- WHAT THE TASK REQUIRES -
Here are records with pictures in them. Copy all of them exactly and leave the pictures out.

START SOURCE MATERIAL

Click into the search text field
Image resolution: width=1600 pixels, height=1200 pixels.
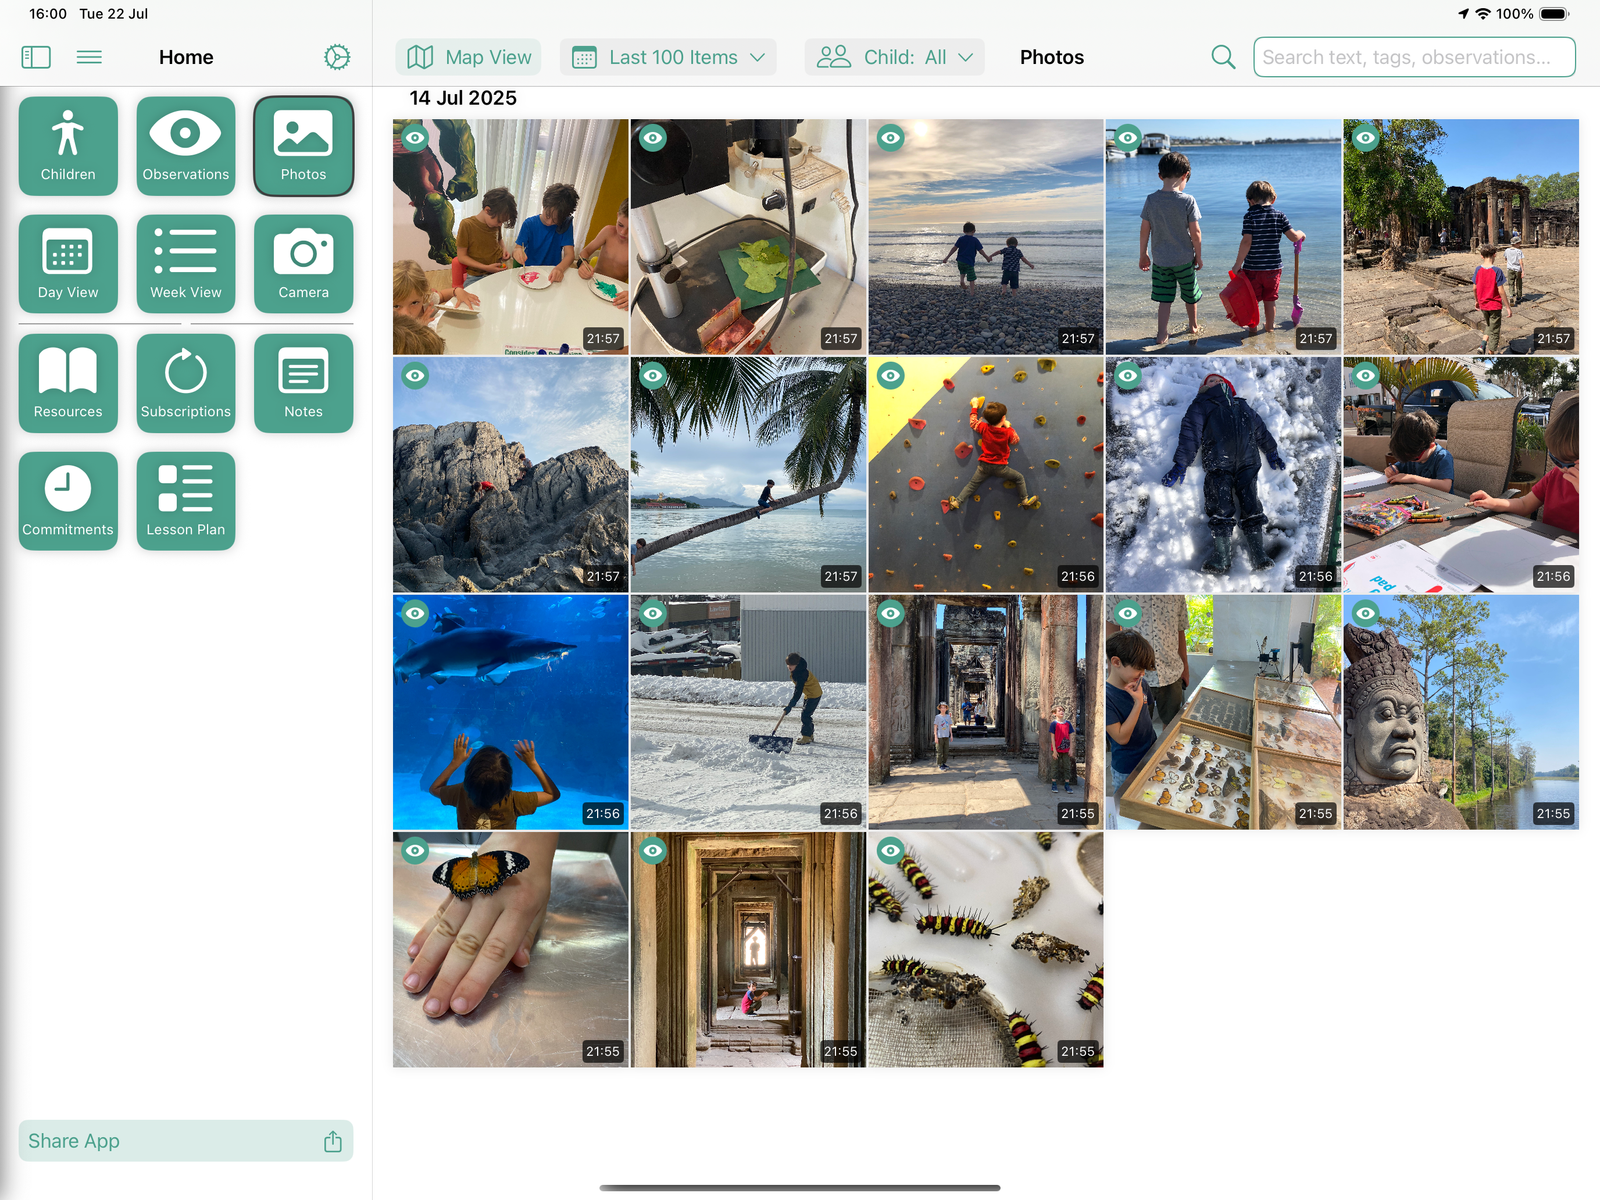(1413, 57)

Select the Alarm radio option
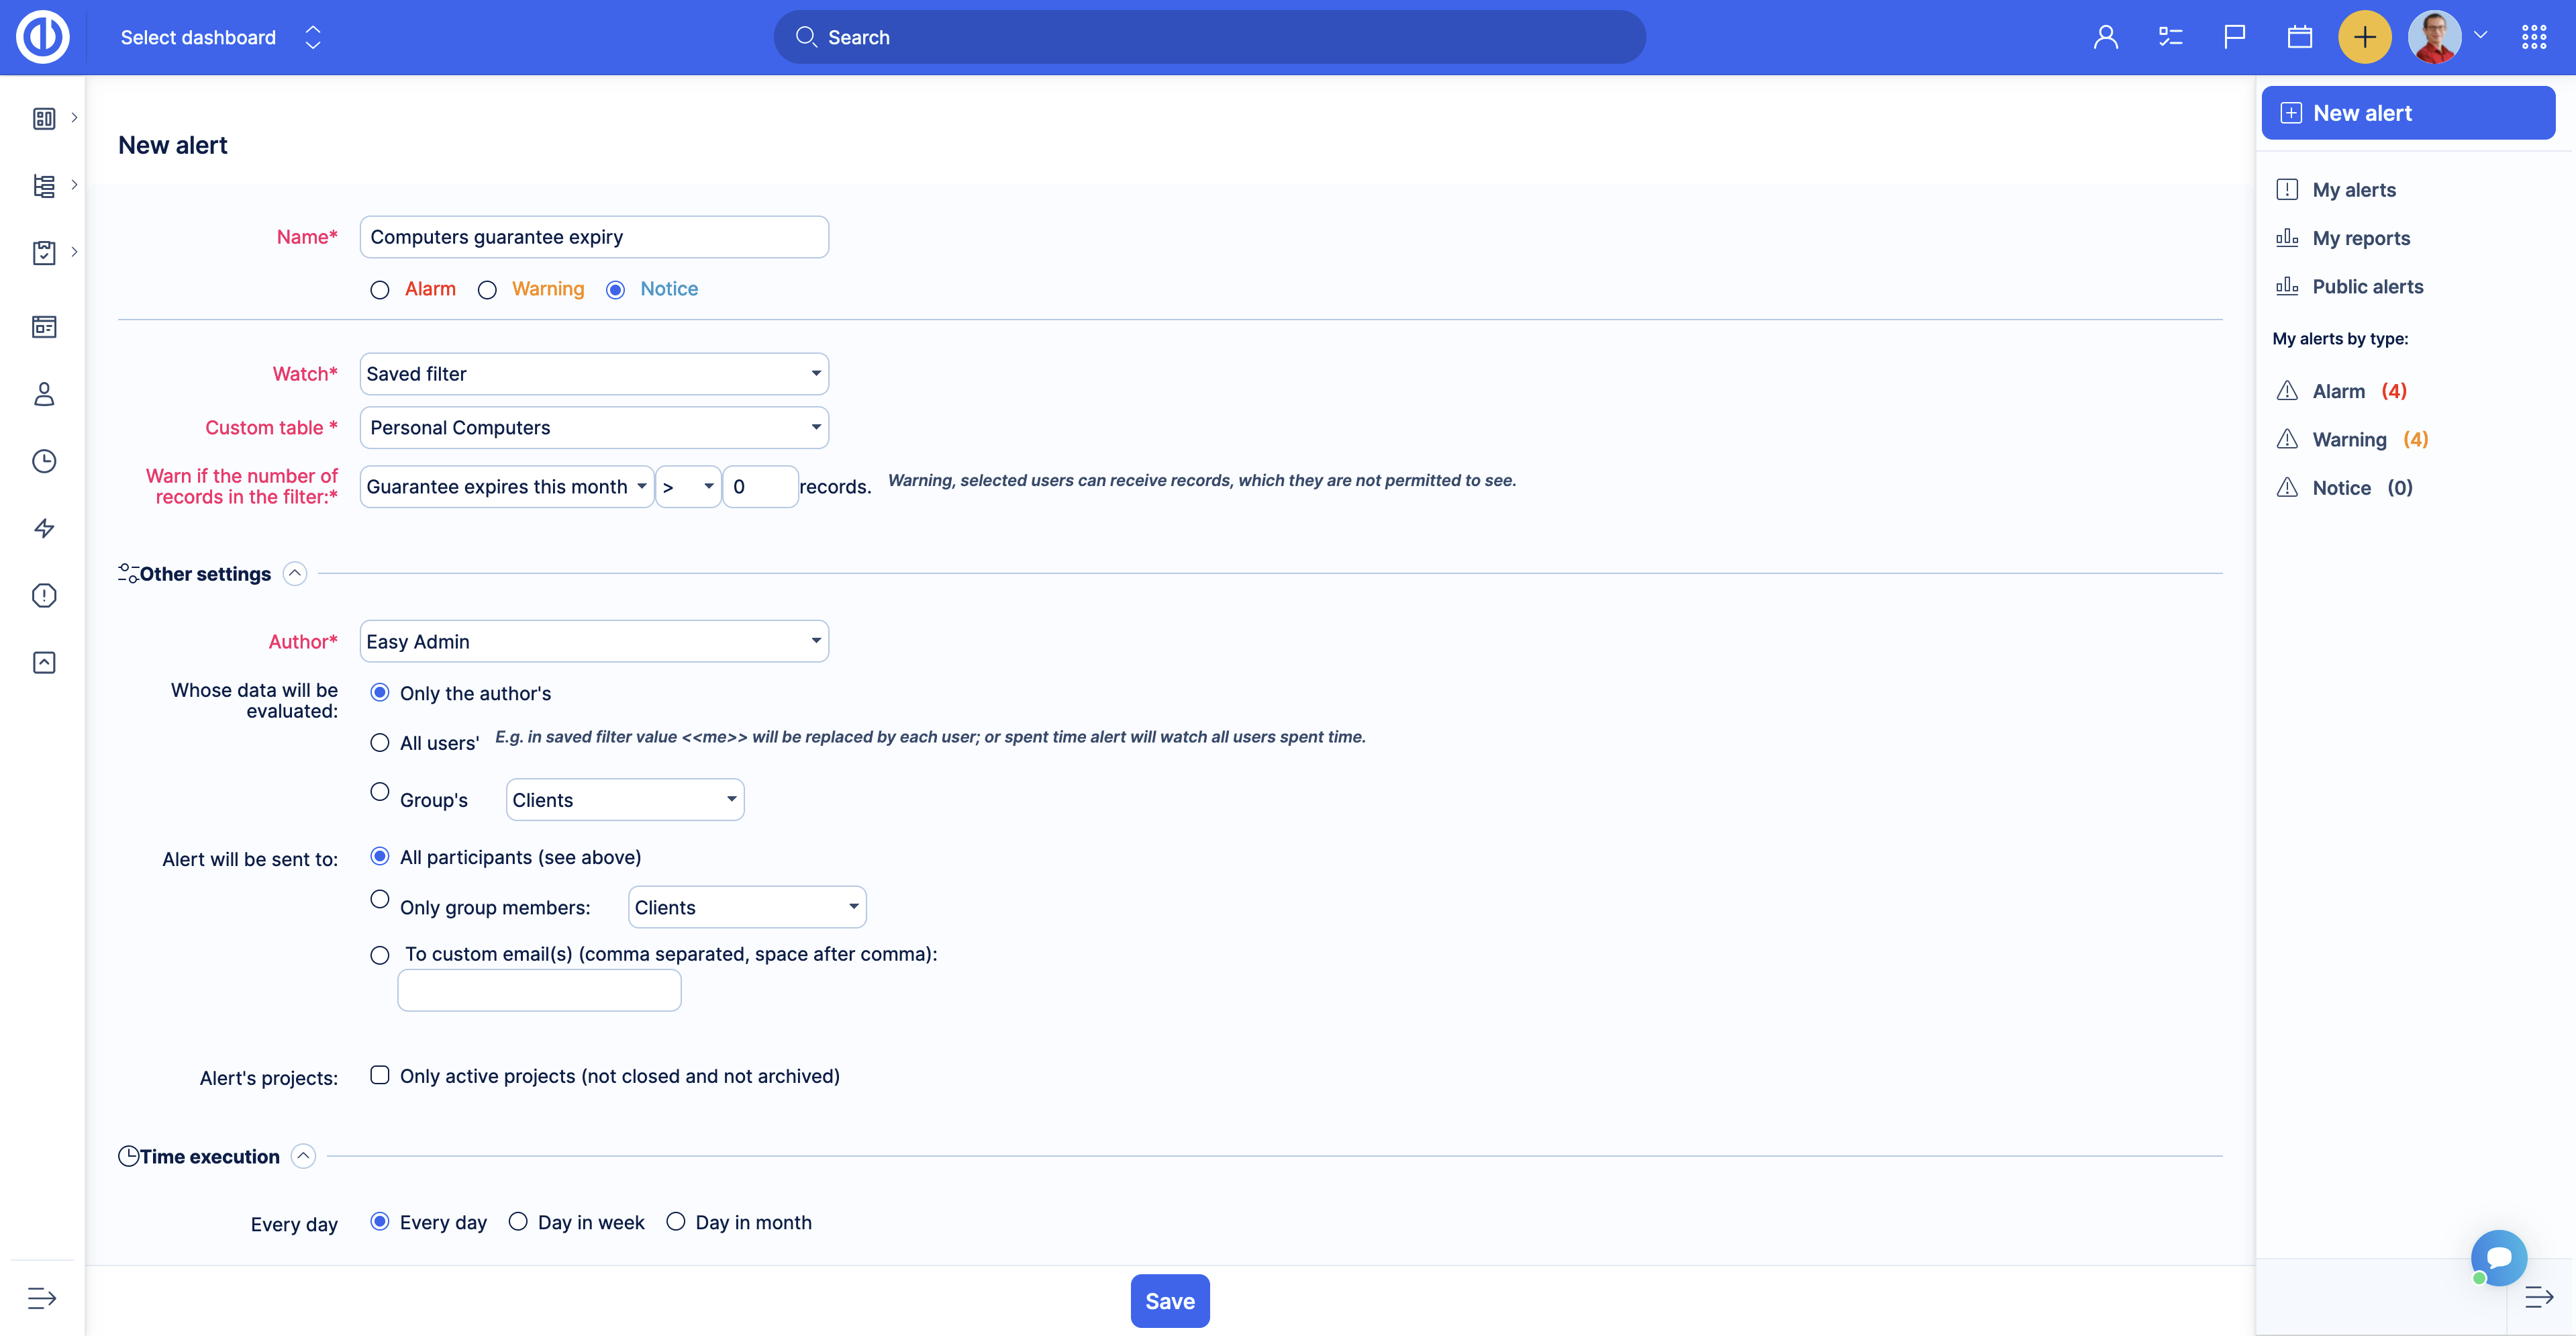click(380, 290)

END SOURCE MATERIAL

- EXERCISE RESULT -
Click into the search text field
Image resolution: width=1600 pixels, height=1200 pixels.
(1413, 57)

Select the Alarm radio option
click(380, 290)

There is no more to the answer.